Charlotte Perkins Gilman’s 1915 book Herland is an eerily relevant tale of patriarchal oppression and sexism for our post-election reality
In 1915, five years before women in the United States won the right to vote, American author Charlotte Perkins Gilman published Herland, a sui generis piece of steampunk speculative fiction about a fantasy feminist utopia. When I discovered the all-but-forgotten novel when it was reissued in 2014, I expected an unintentionally funny, naively futuristic throwback to a bygone time. Instead, I discovered a scorchingly relevant Victorian take on the narrative roots of patriarchal oppression, which became, unfortunately, even more relevant post-election.

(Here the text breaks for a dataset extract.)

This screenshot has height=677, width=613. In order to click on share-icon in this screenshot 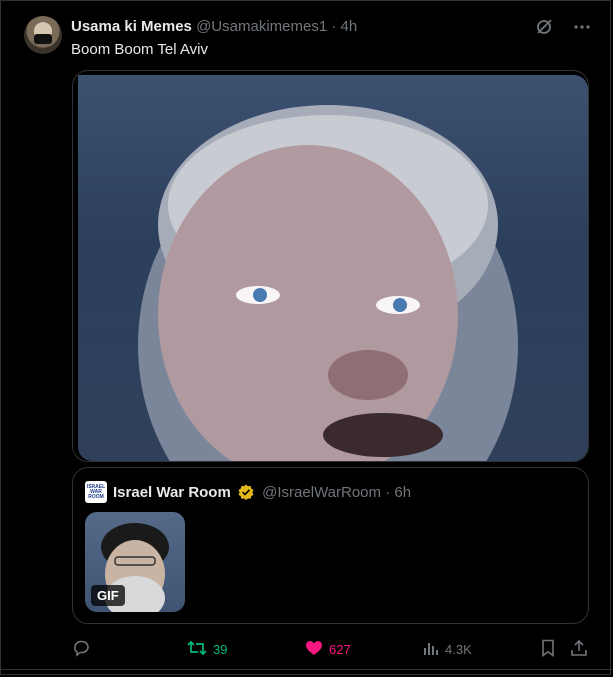, I will do `click(579, 650)`.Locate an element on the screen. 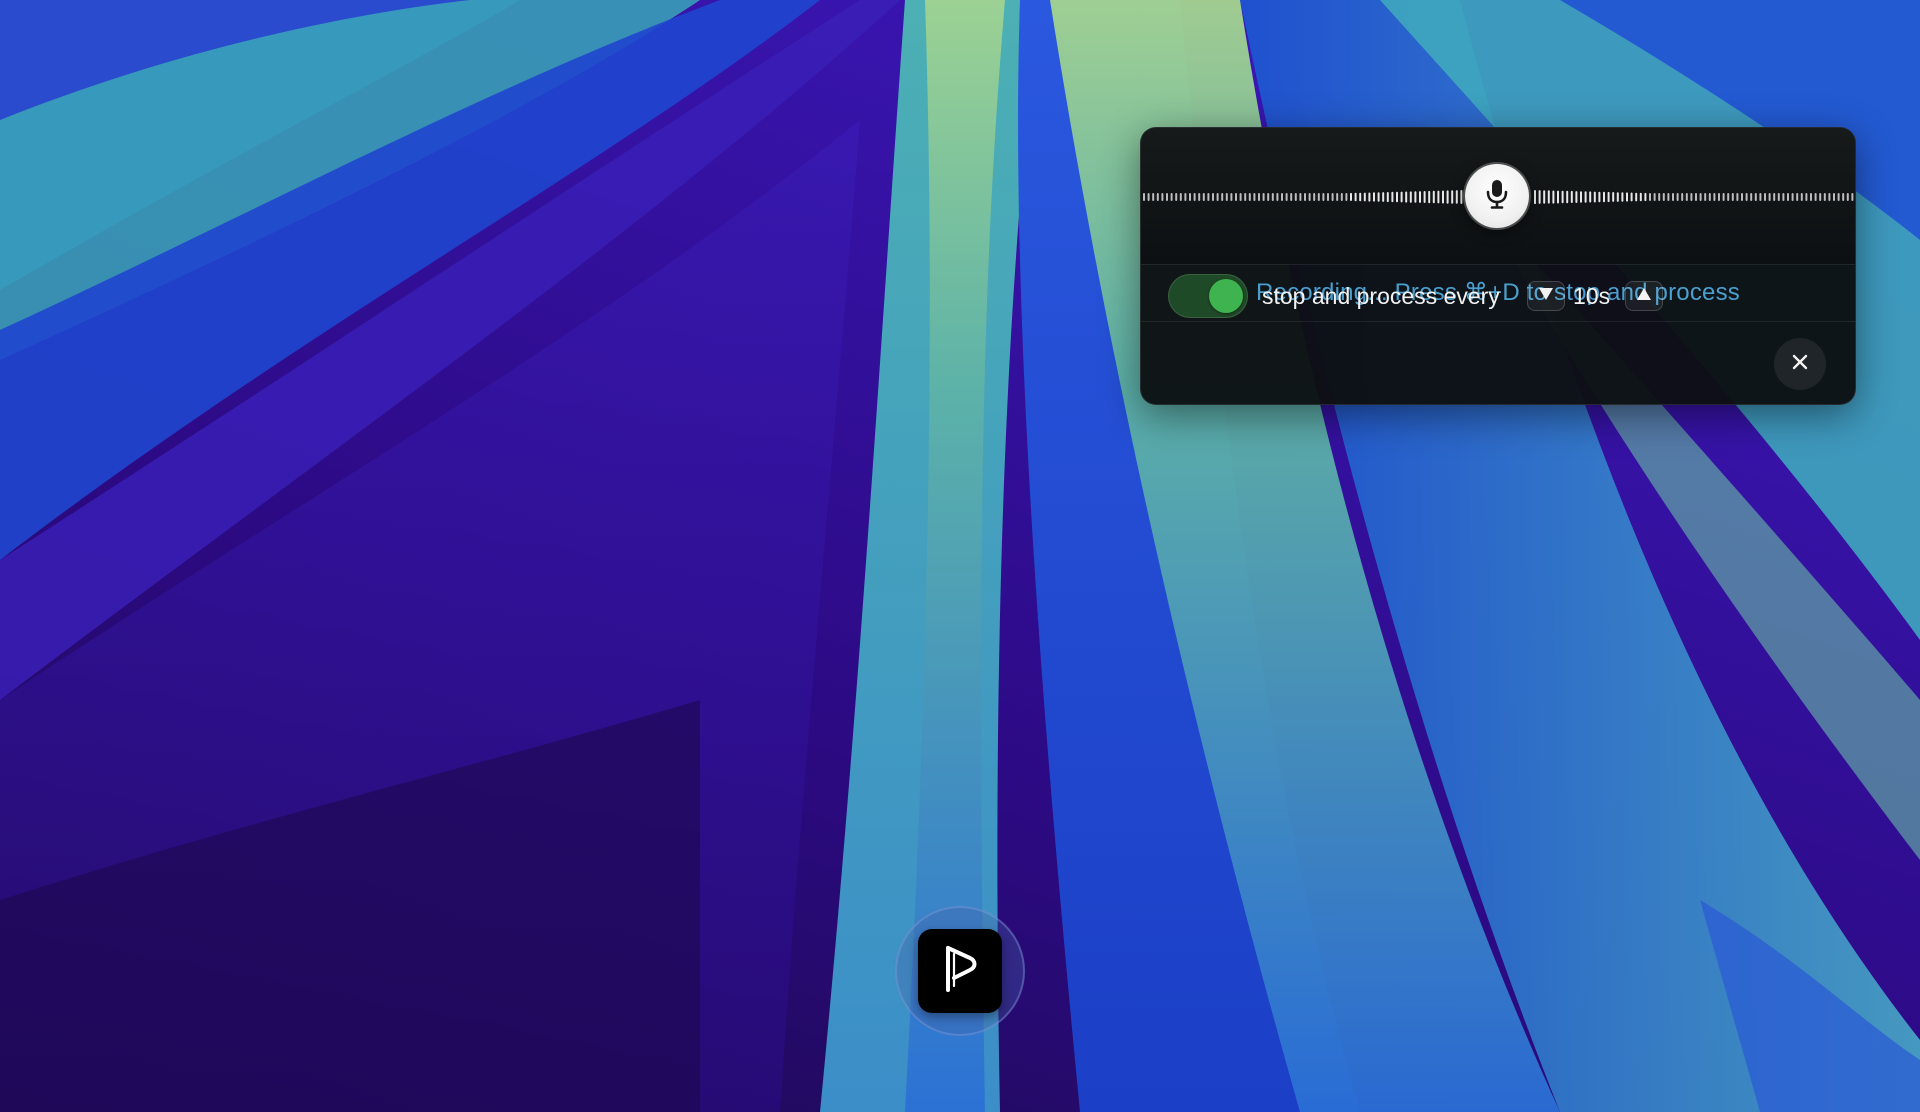 The width and height of the screenshot is (1920, 1112). triangle-up-icon is located at coordinates (1644, 296).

The story begins with narrator Vandyck “Van” Jennings, a smug gentleman-adventurer who joins a far-flung expedition to bring “civilization” to “savages,” because it’s the late 19th century, and that’s what all the cool kids are doing. Van has tagged along with his old school friends, Terry O. Nicholson and Jeff Margrave, an investor/explorer and a doctor, respectively, who like him were brought up on thrilling tales of manifest destiny and cultural imperialism. When their native guides allude to a mythical land populated only by women, the trio break off from the group to go find it, each envisioning a world that reflects their individual idea of “womanhood” and their particular brand of sexism: hostile, benevolent, and ambivalent.